Exercise aim
Find every line in the entries below that contains the string "Task" and copy each such line. Letter case must match.

Input records
━━━━
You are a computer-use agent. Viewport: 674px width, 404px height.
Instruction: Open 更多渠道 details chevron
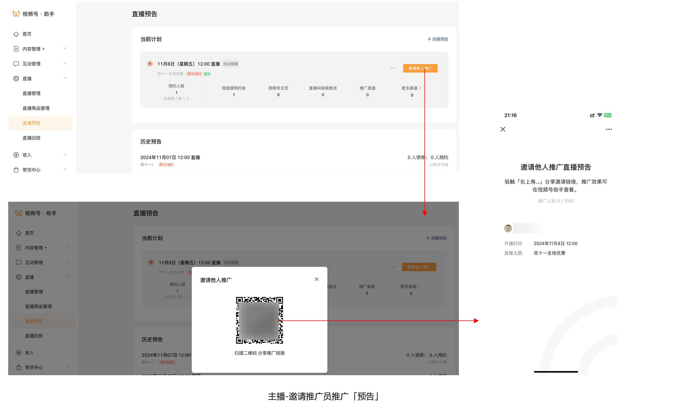(x=420, y=88)
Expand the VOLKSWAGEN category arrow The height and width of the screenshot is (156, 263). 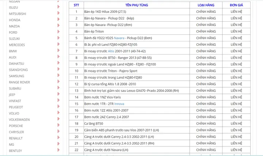point(58,119)
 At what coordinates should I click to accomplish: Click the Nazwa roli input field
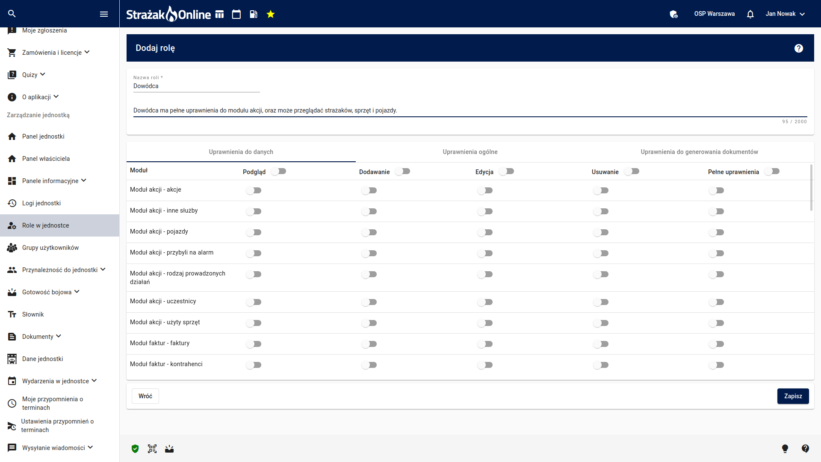point(197,86)
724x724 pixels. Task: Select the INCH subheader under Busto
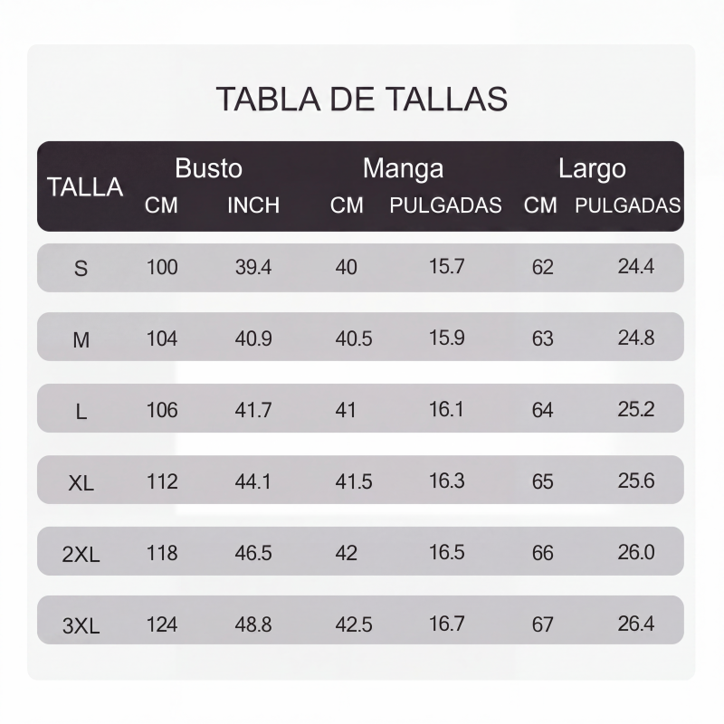[x=253, y=205]
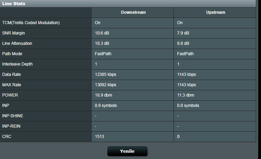
Task: Click the Line Stats section header
Action: [x=14, y=3]
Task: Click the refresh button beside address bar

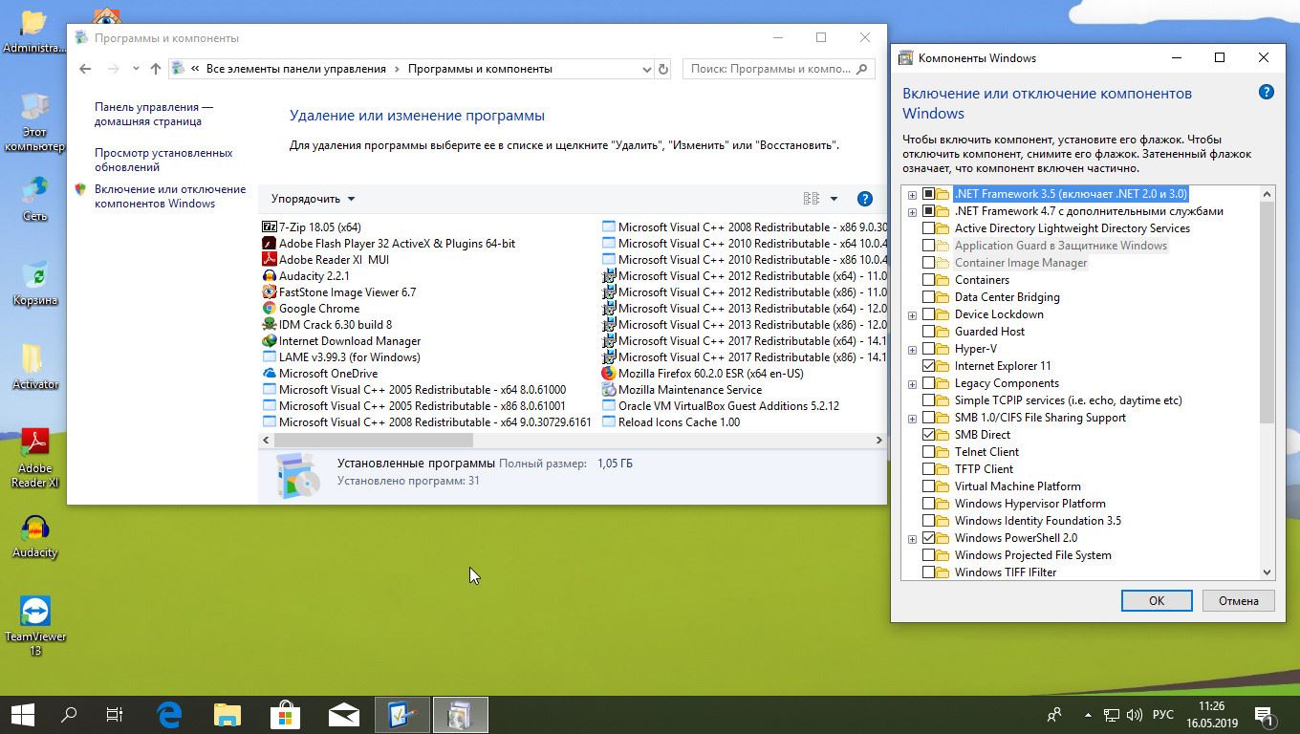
━━━━
Final result
724x724 pixels. Task: Select the INCH subheader under Busto
Task: Click the Line Stats section header
Task: Click the refresh button beside address bar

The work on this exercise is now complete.